11.08.2020
Nouvelle de 18 h Avec les touristes et les joueurs qui s'y remettent, c’est la manne...

Avec les touristes et les joueurs qui s’y remettent, c’est la manne pour les clubs de golf!

L’achalandage important des touristes cette année et la décision de plusieurs Bas-Laurentiens de ne pas sortir de la région pour les vacances ont des impacts très positifs pour les clubs de golf de la région.

C’est ce qui ressort d’une consultation menée par le journal le soir, aujourd’hui, auprès des cinq clubs de golf de Rimouski : Le Bic, Les Saules, L’Empress, Val-Neigette et le Golf de la rivière-Hâtée.

À la mi-saison, le journal poursuit sa série de reportages sur la situation de l’industrie touristique, cette semaine. On constate que le comportement des visiteurs est atypique en cette période d’après-crise de la COVID-19, cette année. Certaines entreprises touristiques profitent moins de l’achalandage, les visiteurs n’étant pas nécessairement des consommateurs, alors que pour d’autres, c’est la manne. C’est le cas pour les clubs de golf.

Projections dépassées

« Je peux vous dire que les résultats dépassent de loin les meilleures projections que nous avions établies dans nos différents scénarios. L’achalandage est super bon. On a plein de visiteurs Les gens sont contents de pouvoir renouer avec le golf après avoir vu la saison menacée. C’était douteux qu’on aurait une saison de golf au mois d’avril. Tout ça mis ensemble, on a une très bonne saison, d’autant plus que le beau temps est de notre côté. C’est plus que positif, c’est vraiment exceptionnel », affirme le professionnel du Bic, Michel Blier.

Ce qui est bien pour l’industrie du golf ces jours-ci, c’est qu’en plus des touristes, d’anciens joueurs se remettent au jeu et des nouveaux s’inscrivent dans les clubs. On peut ainsi développer une nouvelle clientèle.

« Ça va numéro un! Nous avons une trentaine de nouveaux membres adultes. Pour les des droits de jeu, ça n’arrête pas : il y a beaucoup de touristes et beaucoup de gens de la région. Je remarque que, souvent, ce ne sont pas des joueurs avancés mais plutôt des gens qui se cherchent une activité et renouent avec le golf. On dirait que cette catégorie est de retour plus souvent. Il y a moins d’autres choses à faire. Plusieurs ne sont pas au travail ou demeurent à la maison et ça leur fait une sortie. Le seul mauvais côté pour nous, ce sont les réservations pour des soirées de mariage (autre source de revenus pour les clubs). La demande a beaucoup baissé. Des mariages, il n’y en a pratiquement pas ou ils sont reportés à l’an prochain », explique Diane Dugas, du Club L’Empress.

25-40 ans

« Sur le plan touristique, c’est un peu tranquille, mais sur le plan local et régional, c’est très bon. Le pouls que j’ai, c’est que les gens voyagent moins et sortent moins de la région. Nous avons accueilli une quarantaine de nouveaux membres. Là-dessus, la majorité a entre 25 et 20 ans. Il y a un bel élan de jeunesse et on est très content », note le directeur général du Club Les Saules, David Beaudry.

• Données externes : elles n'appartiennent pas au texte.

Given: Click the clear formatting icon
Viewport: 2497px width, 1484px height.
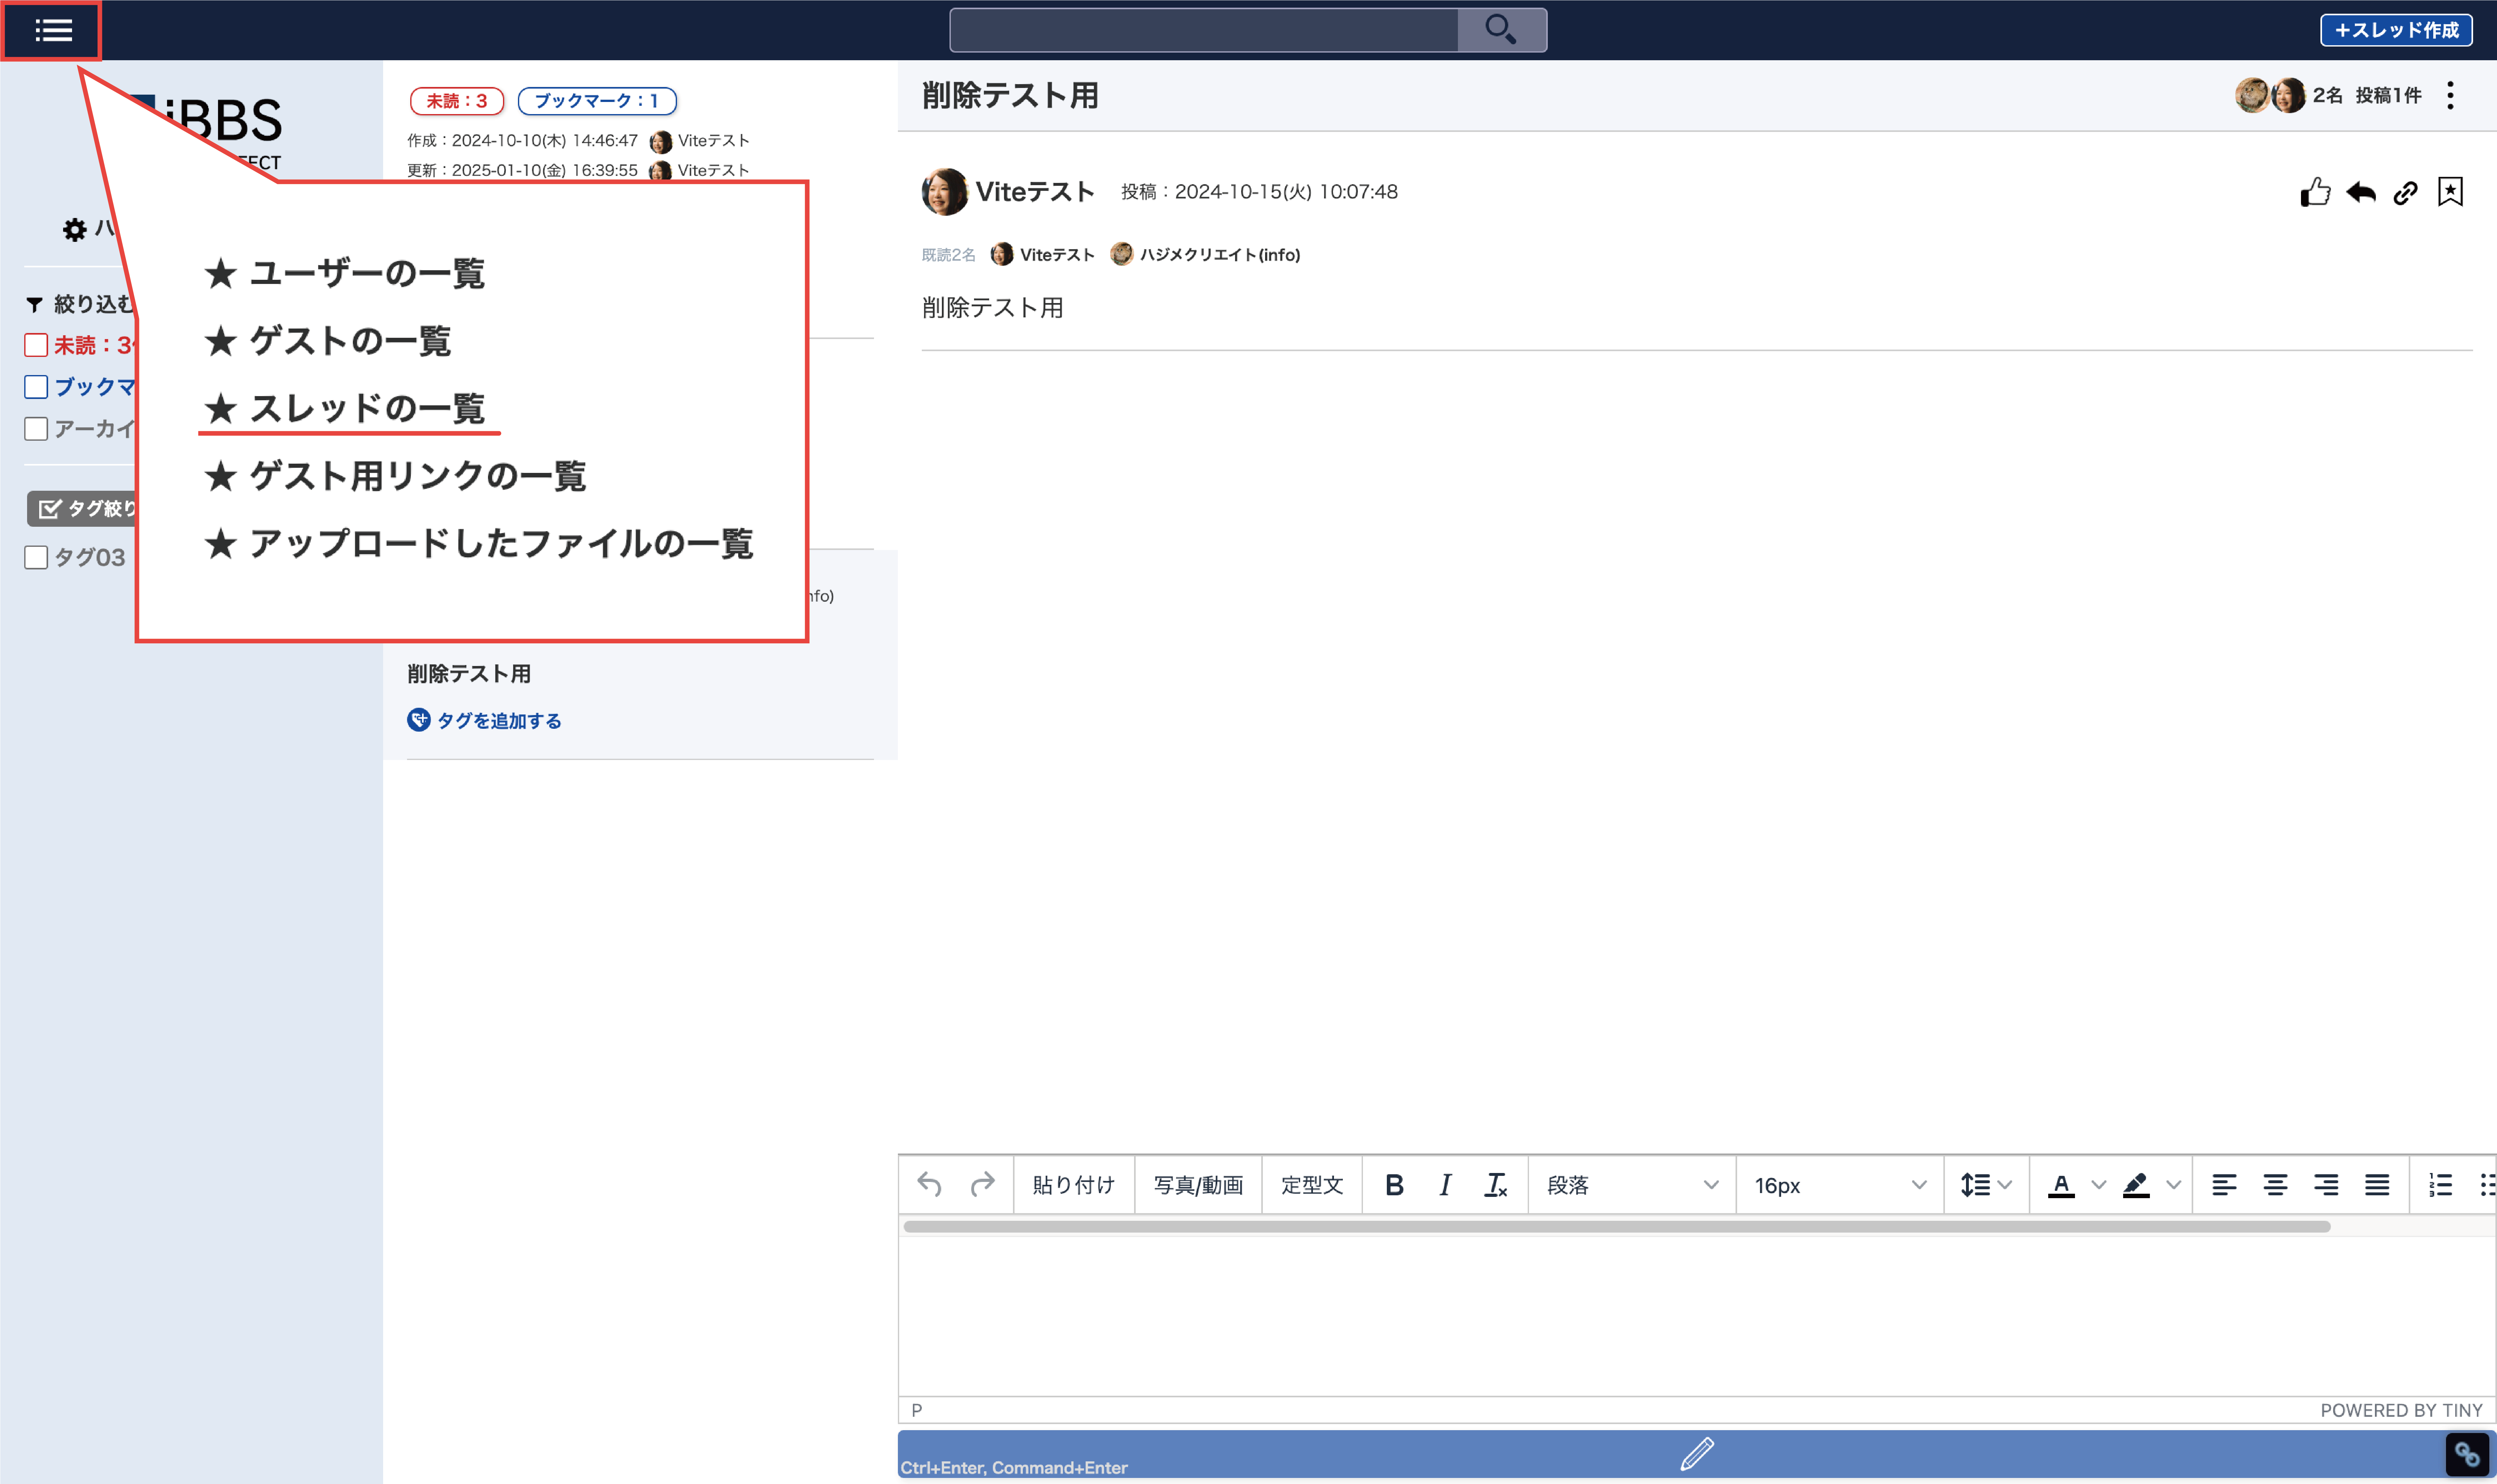Looking at the screenshot, I should coord(1495,1185).
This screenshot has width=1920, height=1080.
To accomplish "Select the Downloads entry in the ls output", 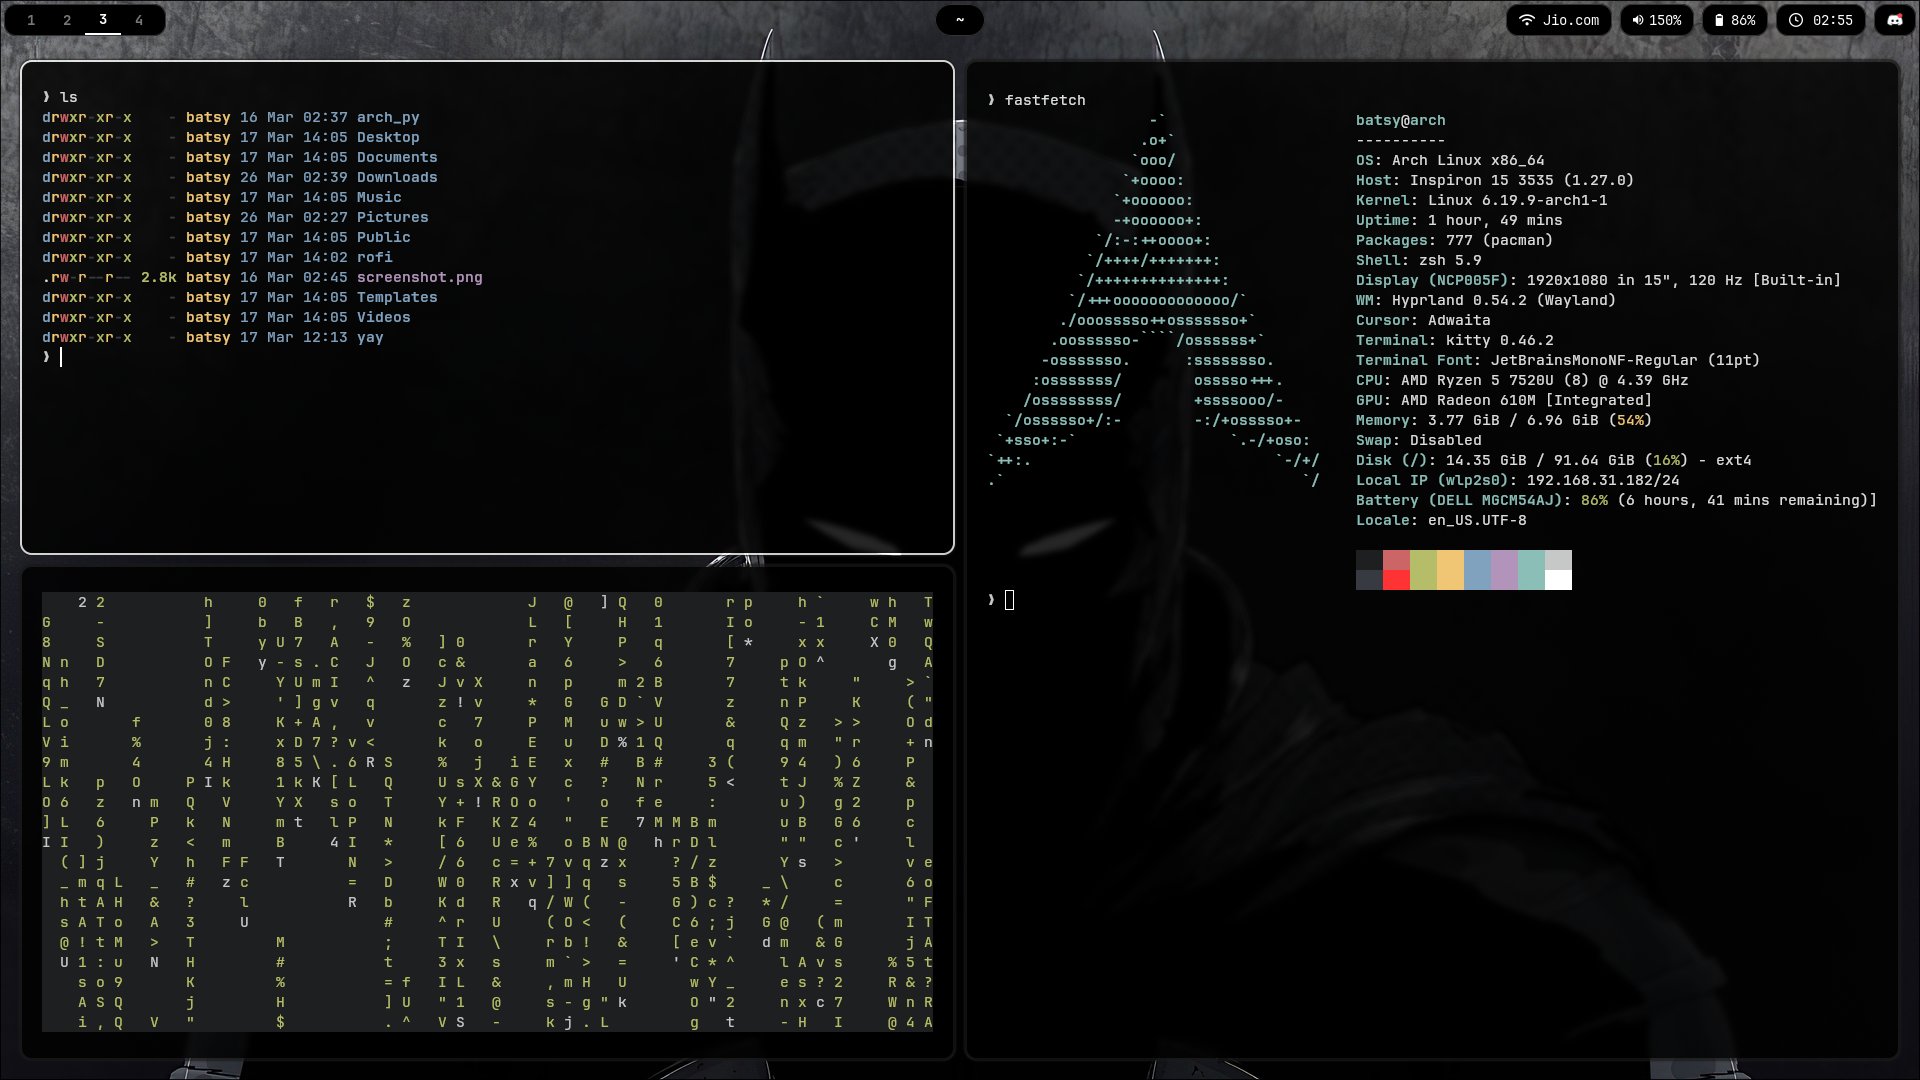I will pyautogui.click(x=397, y=177).
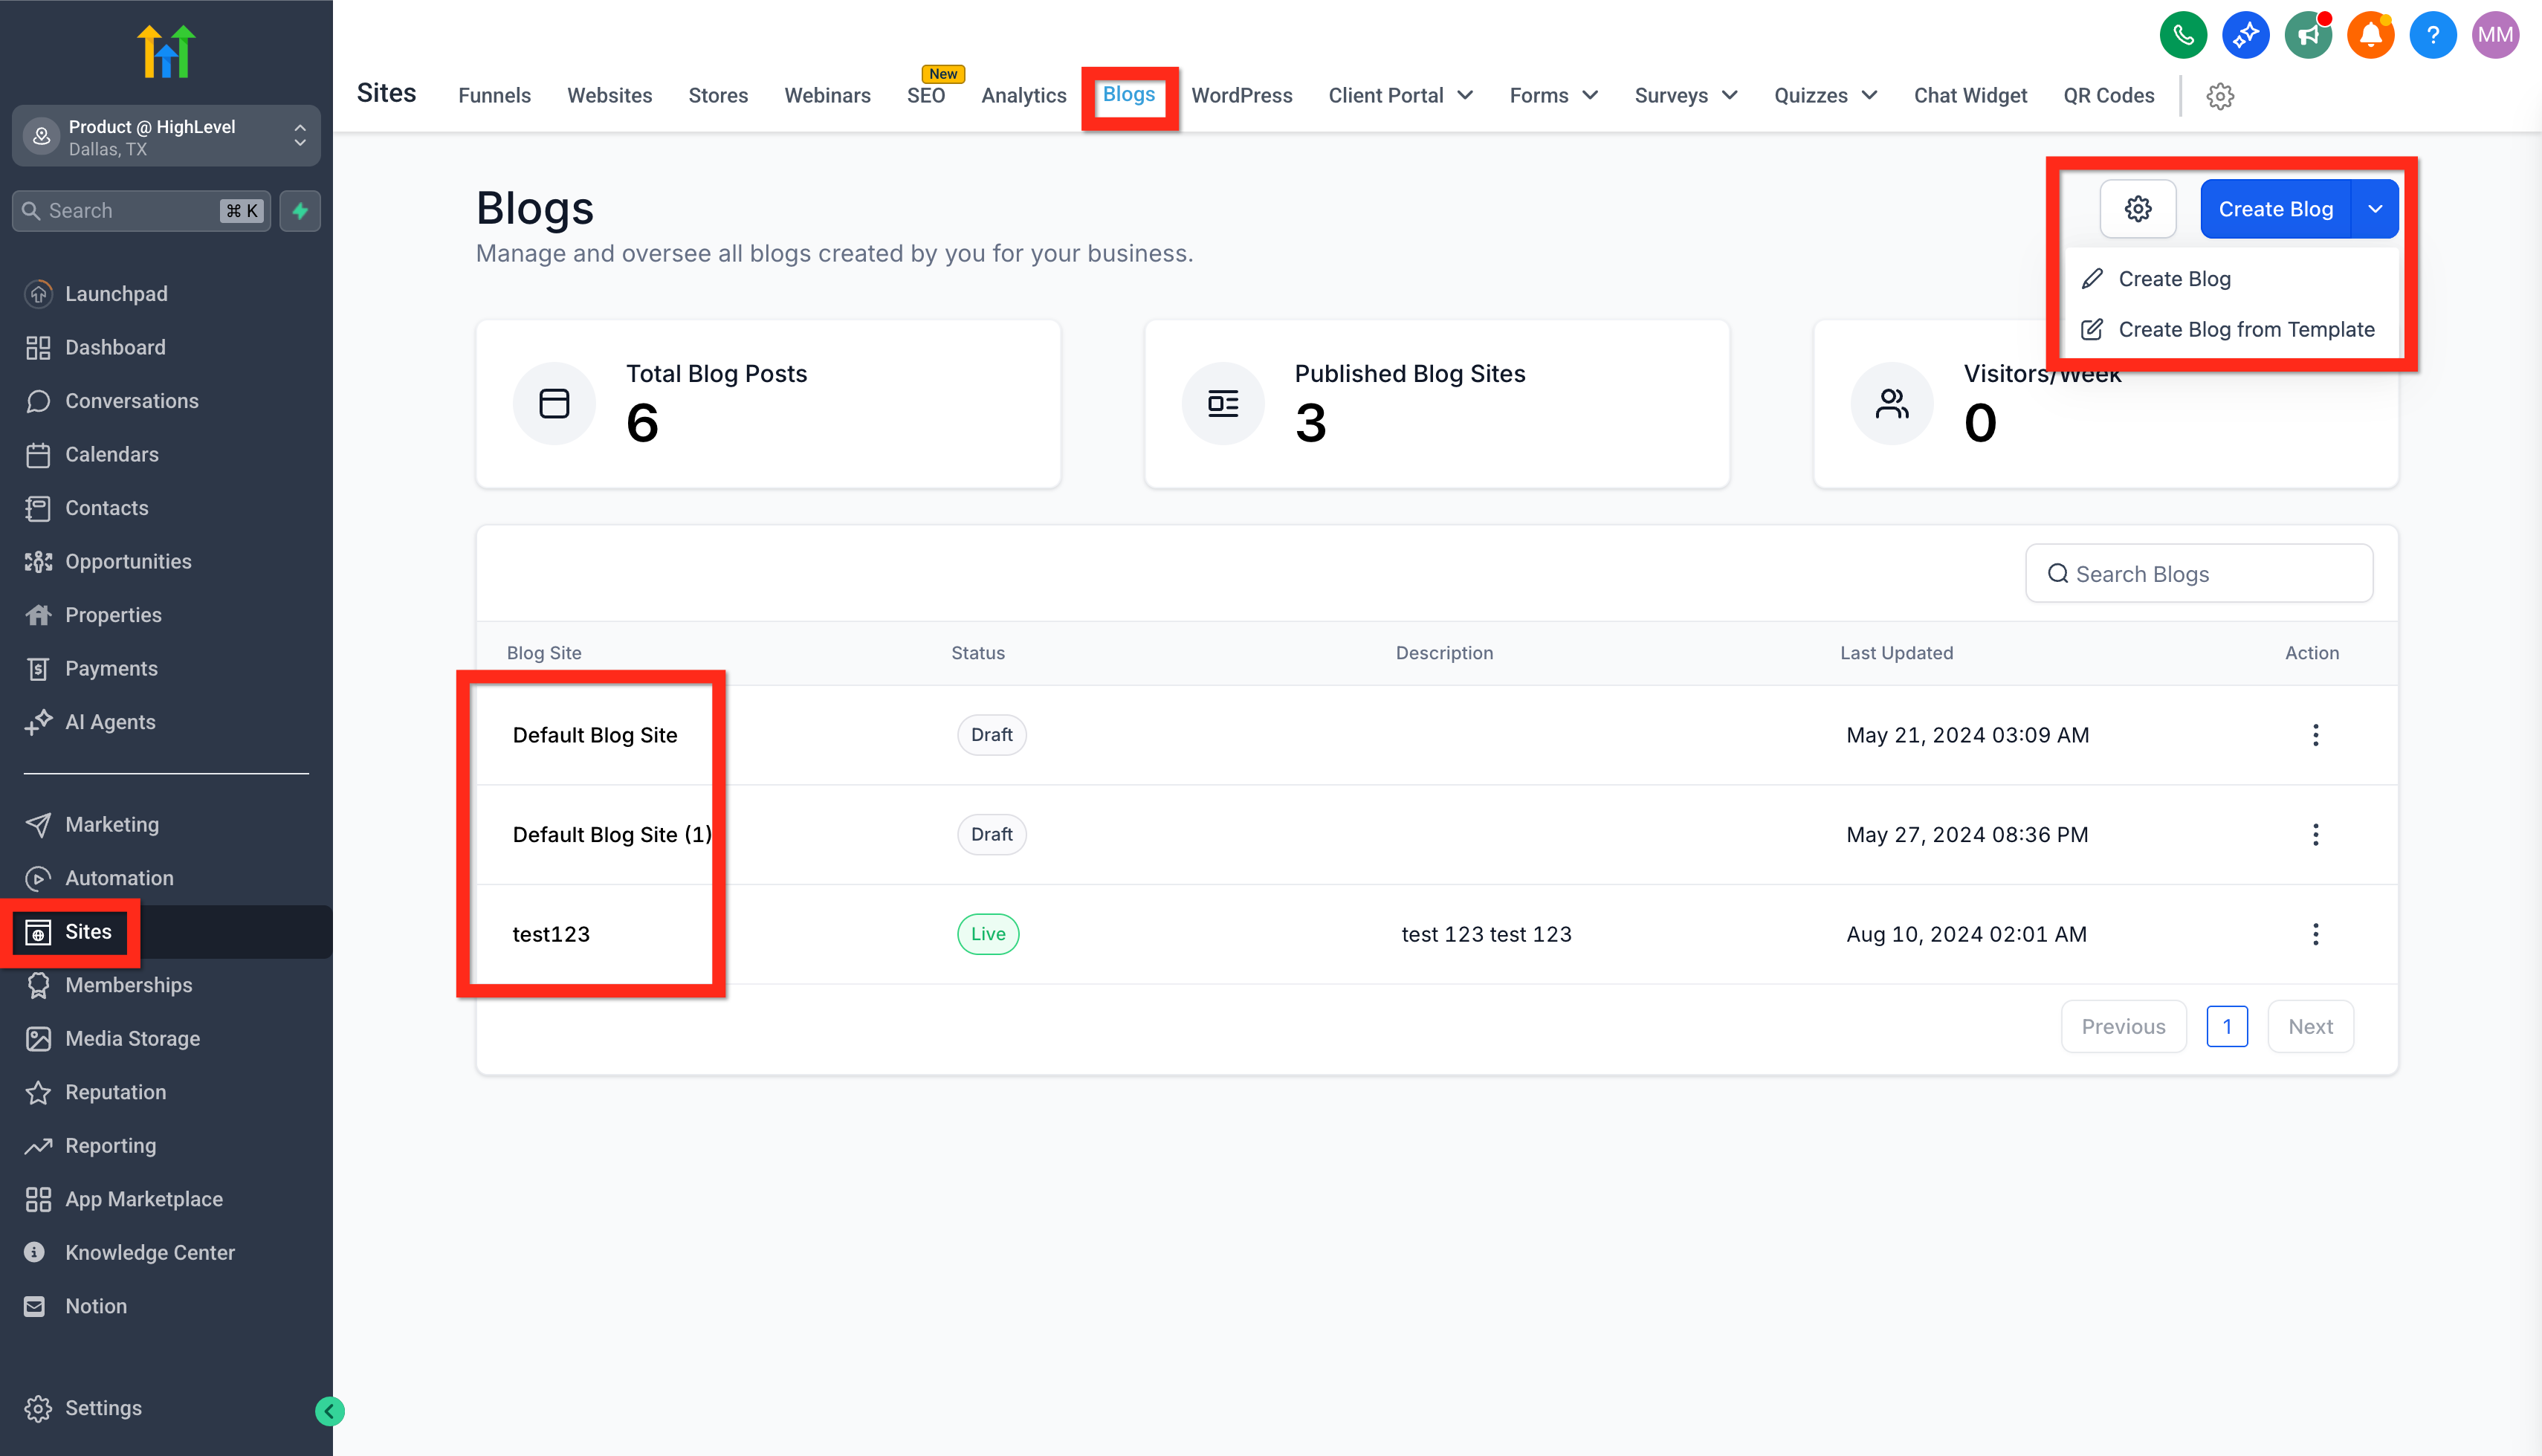Open the Product @ HighLevel account switcher
Image resolution: width=2542 pixels, height=1456 pixels.
pos(166,137)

« L’achalandage touristique a commencé lentement, mais est plus important depuis le début du congé de la construction. On a vraiment vu une hausse la semaine dernière. On voit des gens de Québec et de Montréal, ainsi que de la Montérégie. Nous avons à peu près le même nombre de membres que l’an dernier. Il s’en est peut-être ajouté quatre ou cinq, des jeunes de moins de 40 ans, qui découvrent le golf. On voit qu’il y a de la relève. Chose certaine, notre début de saison est meilleur que l’an dernier, malgré la pandémie. Pour notre part, nous avons fait une croix sur les réceptions de mariages, cette année », commente Ghislain Lévesque, un employé de Val-Neigette et bras droit du directeur général et professionnel, Richard Plourde.

Surpris

« Nous sommes agréablement surpris. Oui, il y a beaucoup de touristes, mais ce qu’on remarque, c’est que beaucoup de gens qui avaient délaissé le golf s’y remettent. Ils recommencent à jouer et en plus, de la relève en voulez-vous, en voilà! Beaucoup de parents amènent leurs enfants s’initier au golf sur notre parcours (neuf trous). On voit des jeunes de six, sept ou huit ans commencer le golf chez nous et c’est de toute beauté! C’est reparti. Malgré les mauvais côtés de la pandémie, des familles au complet se mettent au golf. C’est très positif. On est très content. Le mini-golf fonctionne beaucoup, le parcours est plein de gens et nos autres activités aussi », témoigne finalement Chantal Ouellet, du Golf de la rivière-Hâtée.